Somehow back when Amazon had to reboot every EC2 server to fix a Xen bug, my "insecure" hypervisor-less server didn't require such action. I think I'll prefer to keep sailing without that particular bulkhead.
The reboots were because Amazon cuts a lot of corners in their Xen setup because instances are supposed to be "disposable". A proper VM cluster would use dedicated storage nodes that export over something like iscsi, which would require just transferring a memory snapshot, or would use the native, slower, disk snapshotting migration. But that's just one of many ways AWS is rather broken from an operations standpoint.
What you call a proper VM cluster has been pretty terrible from my experience as both a developer on an early cloud and a consumer of large government facing clouds.

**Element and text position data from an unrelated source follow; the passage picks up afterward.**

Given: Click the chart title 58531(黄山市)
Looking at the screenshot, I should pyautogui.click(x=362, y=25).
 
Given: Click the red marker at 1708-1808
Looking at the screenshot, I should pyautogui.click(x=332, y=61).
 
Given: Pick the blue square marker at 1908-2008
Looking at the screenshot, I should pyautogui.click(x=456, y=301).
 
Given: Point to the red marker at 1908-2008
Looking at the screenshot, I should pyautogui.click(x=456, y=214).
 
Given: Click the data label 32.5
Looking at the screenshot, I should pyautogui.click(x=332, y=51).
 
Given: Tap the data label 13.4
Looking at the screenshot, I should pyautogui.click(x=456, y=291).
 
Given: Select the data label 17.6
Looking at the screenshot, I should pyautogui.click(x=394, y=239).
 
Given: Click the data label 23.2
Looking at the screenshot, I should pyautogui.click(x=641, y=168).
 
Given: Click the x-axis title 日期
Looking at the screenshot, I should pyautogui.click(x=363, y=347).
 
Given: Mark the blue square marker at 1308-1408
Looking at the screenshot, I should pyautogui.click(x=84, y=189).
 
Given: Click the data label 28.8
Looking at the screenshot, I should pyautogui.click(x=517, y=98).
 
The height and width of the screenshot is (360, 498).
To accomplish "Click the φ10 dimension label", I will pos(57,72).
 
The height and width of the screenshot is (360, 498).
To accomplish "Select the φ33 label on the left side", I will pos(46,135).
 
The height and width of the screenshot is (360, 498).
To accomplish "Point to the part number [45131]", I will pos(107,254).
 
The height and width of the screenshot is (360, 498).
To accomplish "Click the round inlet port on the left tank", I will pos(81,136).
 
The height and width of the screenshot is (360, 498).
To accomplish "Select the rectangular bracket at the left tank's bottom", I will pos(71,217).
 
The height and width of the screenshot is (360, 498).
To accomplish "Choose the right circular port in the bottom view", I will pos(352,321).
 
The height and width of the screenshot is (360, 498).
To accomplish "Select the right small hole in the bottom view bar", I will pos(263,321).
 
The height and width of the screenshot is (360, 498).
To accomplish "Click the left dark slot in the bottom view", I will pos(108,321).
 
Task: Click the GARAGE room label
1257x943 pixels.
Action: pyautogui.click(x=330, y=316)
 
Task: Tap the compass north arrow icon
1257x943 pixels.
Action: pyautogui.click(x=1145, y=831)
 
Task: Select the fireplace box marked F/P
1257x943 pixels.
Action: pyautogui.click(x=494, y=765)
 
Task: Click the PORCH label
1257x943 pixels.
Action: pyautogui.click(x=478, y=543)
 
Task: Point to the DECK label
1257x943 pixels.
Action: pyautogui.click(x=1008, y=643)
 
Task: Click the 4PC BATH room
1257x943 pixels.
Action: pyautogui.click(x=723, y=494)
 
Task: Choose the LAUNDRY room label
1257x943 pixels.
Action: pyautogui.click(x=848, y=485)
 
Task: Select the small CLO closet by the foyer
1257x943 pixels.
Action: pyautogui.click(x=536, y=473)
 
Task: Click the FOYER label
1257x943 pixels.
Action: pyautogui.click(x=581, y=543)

Typically the network or SAN becomes oversaturated and the vm's shit the bed. AWS on the other hand was considerably more reliable and I'd argue they've made better decisions rather than cut corners.
Well true; even the RMS Titanic, with its fifteen bulkheads, was no match against an iceberg. Let's just hope that this new hypervisor for OpenBSD is built with better-quality steel :)
Also, it's worth mentioning that EC2 instances are meant to be ephemeral; Amazon doesn't provide any semblance of a guarantee that your instances won't reboot, and assumes that you intend for all your "machines" to be arbitrarily rebootable. Not saying that any hypervisor implementation right now is particularly good; only that Amazon isn't exactly the best representation here.
How many bugs have OpenBSD team found vs found in Xen? That would be a relevant comparison. From there, an assessment of exploitability of each given OpenBSD's attention to mitigation.
What you said, on other hand, was meaningless given that OpenBSD has had bugs that could lead to a crash. Real question is, "Do Xen or security-focused virtualization schemes (a) reduce number of vulnerabilities with impact of kernel-mode 0-days, and/or (b) prevent, contain, or facilitate easy recovery from OS- and app-level 0-days?" Prior experience in security-focused efforts show yes to both questions. Xen isn't one of them as the existence of the Xenon project shows. However, it's small size and improvements over time make it substantially less risky than an arbitrary OS + software combination esp if above layer is also addressed (eg MirageOS). Even Galois Inc.'s conservative teams are using it in some work.
and why can't you do that with containers or jails? or filesystem snapshots? or instant re-deploy to a known good state from ansible/puppet/salt/chef?
Just because there's a nice mouse-navigable GUI for entry level Windows admins doesn't mean it's a good solution.
if you need snapshots for doing updates it's because your software is fragile, undocumented, and you don't have a deployment procedure. Fix that, and upgrades will be easy and not scary.
Or you could have a consistent repeatable way of doing it across multiple apps and operating systems. I am not averse to your argument that doing it at the app level has benefits, but being able to do it at the VM level in a consistent way is going to be simpler when you expand beyond a handful of applications.
I agree that there is convenience to the execution controls VMs provide. But if you can't repeatably and easily stand up a replacement/duplicates of a system from configuration management and backups, then you don't actually have configuration management or backups.
Sure, to be clear I'm not arguing against those things, I'm just arguing that VM level snapshots and clones are also a tool in the operational arsenal and is in fact a very popular one that works well in practice.
KVM, VMware, and Xen all allow you to do a snapshot of memory as well as of disk. It's one of the tools used to migrate xen instances between nodes, for example.
Of course, I agree that VM's aren't necessary: one of many approaches one can use and don't get the job done by themselves. They are beneficial, though, as running security-critical components on a 4-12Kloc in kernel mode with mediated, simple interface should have way less impact than running it on 1Mloc+ with POSIX-style interface.